(Recorded data begins)

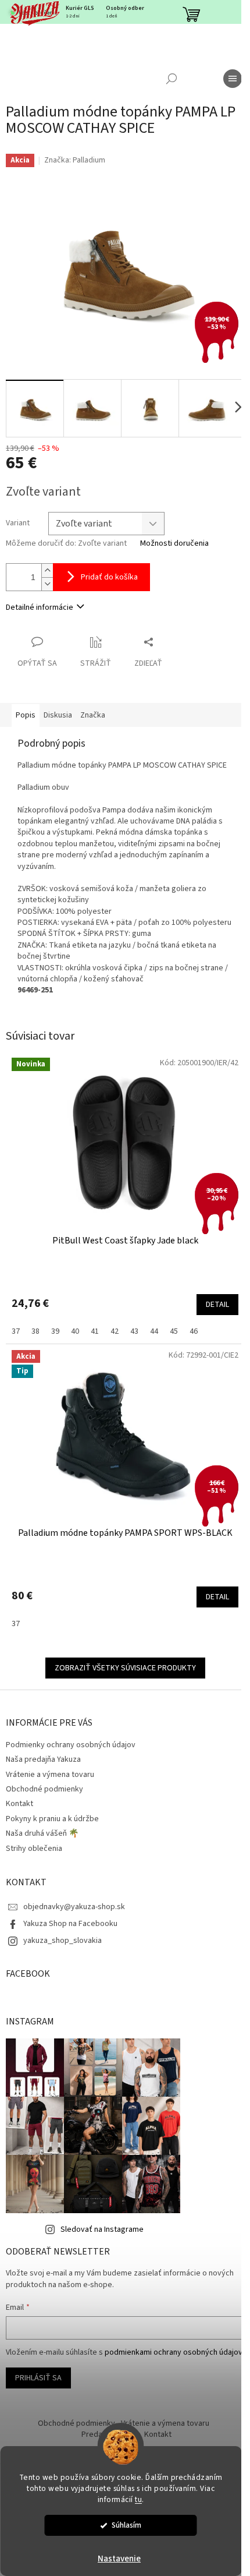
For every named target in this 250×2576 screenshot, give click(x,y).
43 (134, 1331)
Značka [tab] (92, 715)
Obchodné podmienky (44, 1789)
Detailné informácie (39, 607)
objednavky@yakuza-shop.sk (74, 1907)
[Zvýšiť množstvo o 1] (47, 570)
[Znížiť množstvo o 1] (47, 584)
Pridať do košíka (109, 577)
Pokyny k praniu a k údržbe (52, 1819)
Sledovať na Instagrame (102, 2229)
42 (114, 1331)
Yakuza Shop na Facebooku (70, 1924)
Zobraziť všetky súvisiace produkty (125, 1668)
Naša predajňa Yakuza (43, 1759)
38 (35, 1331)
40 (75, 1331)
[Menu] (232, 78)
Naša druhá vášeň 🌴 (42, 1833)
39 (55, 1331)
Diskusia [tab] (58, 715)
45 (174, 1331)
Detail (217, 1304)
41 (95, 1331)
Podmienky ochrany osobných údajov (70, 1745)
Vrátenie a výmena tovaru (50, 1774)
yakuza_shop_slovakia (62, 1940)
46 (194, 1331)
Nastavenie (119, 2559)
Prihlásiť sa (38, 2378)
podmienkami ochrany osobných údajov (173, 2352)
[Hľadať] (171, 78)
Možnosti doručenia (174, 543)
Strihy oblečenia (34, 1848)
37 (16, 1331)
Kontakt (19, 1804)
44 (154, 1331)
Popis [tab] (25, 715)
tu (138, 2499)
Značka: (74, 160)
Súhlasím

(Recorded data ends)

§ **Exercise description**:
Repeat the listing above exactly from its first line to the line containing "[Znížiť množstvo o 1] (47, 584)", both included, and omit the pictures.

§ **Task solution**:
For every named target in this 250×2576 screenshot, give click(x,y).
43 (134, 1331)
Značka [tab] (92, 715)
Obchodné podmienky (44, 1789)
Detailné informácie (39, 607)
objednavky@yakuza-shop.sk (74, 1907)
[Zvýšiť množstvo o 1] (47, 570)
[Znížiť množstvo o 1] (47, 584)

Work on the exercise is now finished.